* _WRITTEN EXERCISE_
Repeat the records word for word, starting at their first line and ending with the line that contains "Looking at the screenshot, I should (x=139, y=17).", and include both of those lines. Leave the pictures out of your answer.

* _MATERIAL SHOWN_
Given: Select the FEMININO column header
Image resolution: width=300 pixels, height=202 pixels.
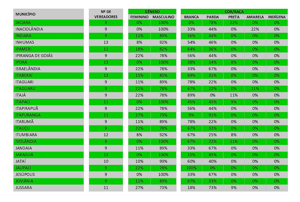Looking at the screenshot, I should (x=139, y=17).
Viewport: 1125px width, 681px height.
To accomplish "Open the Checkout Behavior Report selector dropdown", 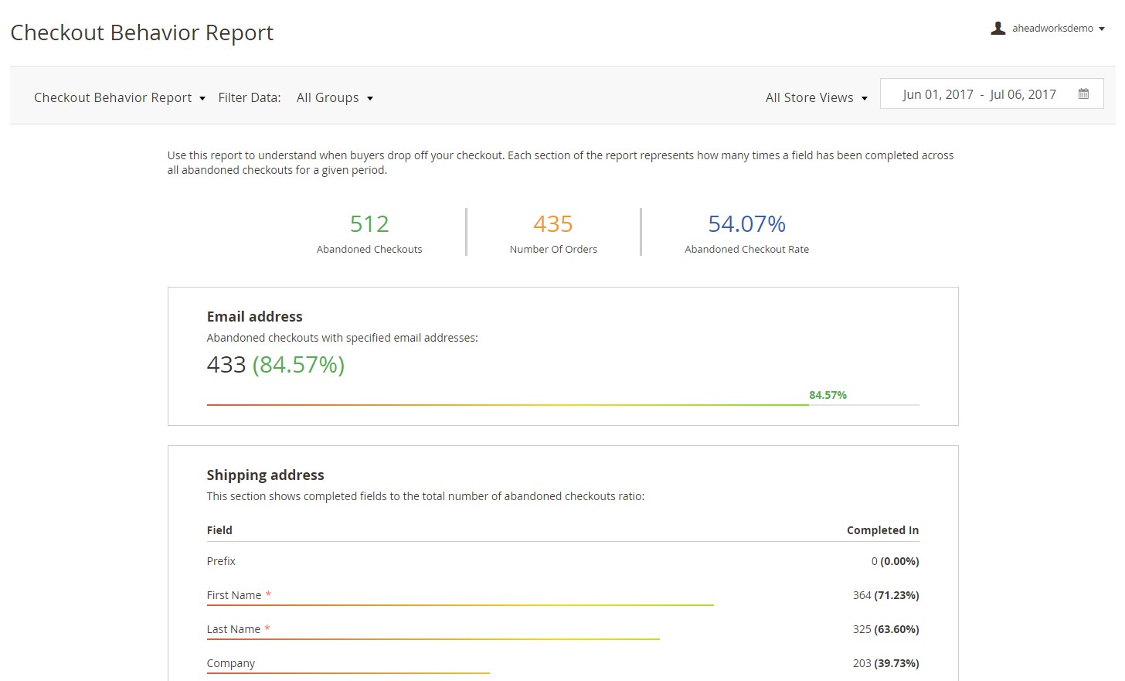I will [119, 98].
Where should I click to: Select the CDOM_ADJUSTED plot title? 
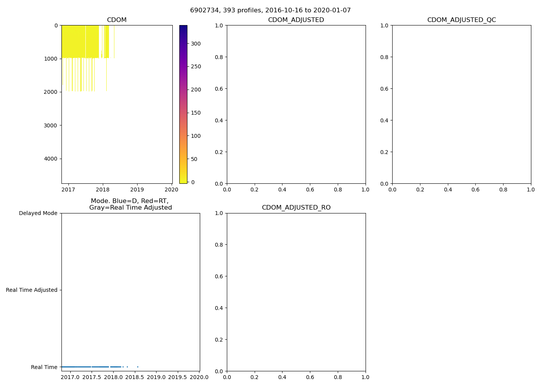[296, 20]
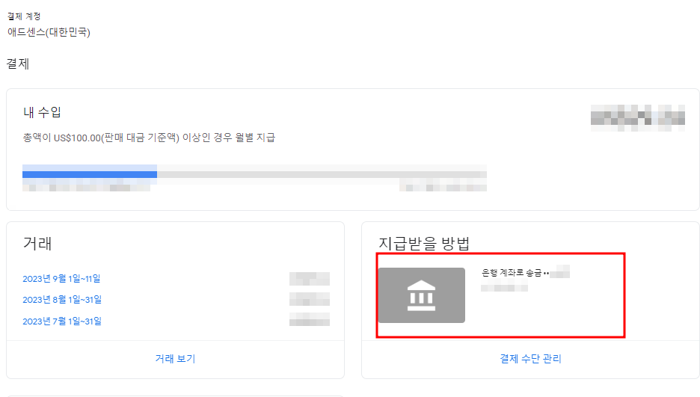Image resolution: width=700 pixels, height=397 pixels.
Task: Click the blurred amount beside 7월 transaction
Action: click(x=310, y=319)
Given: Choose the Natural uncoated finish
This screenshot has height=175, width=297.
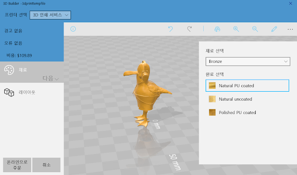Looking at the screenshot, I should pos(247,99).
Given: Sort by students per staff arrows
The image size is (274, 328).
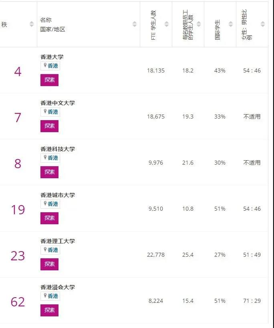Looking at the screenshot, I should pos(199,24).

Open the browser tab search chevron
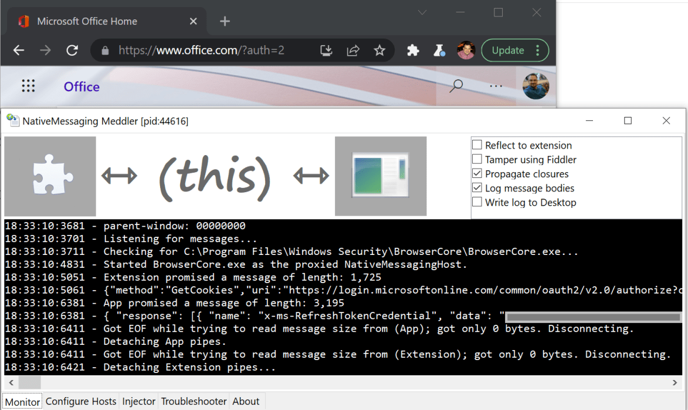pyautogui.click(x=423, y=12)
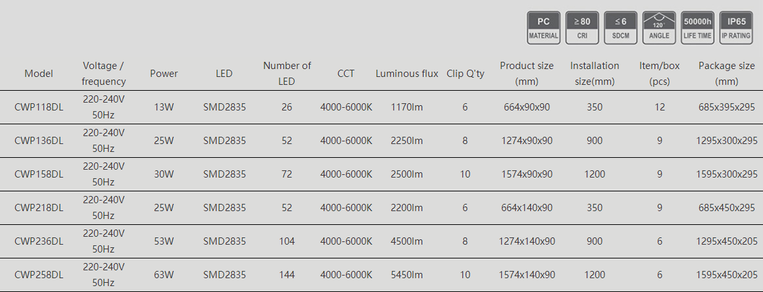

* _SOLUTION TO THIS PROBLEM_
Given: Select the FEMININO column header
Image resolution: width=300 pixels, height=202 pixels.
Looking at the screenshot, I should (x=139, y=17).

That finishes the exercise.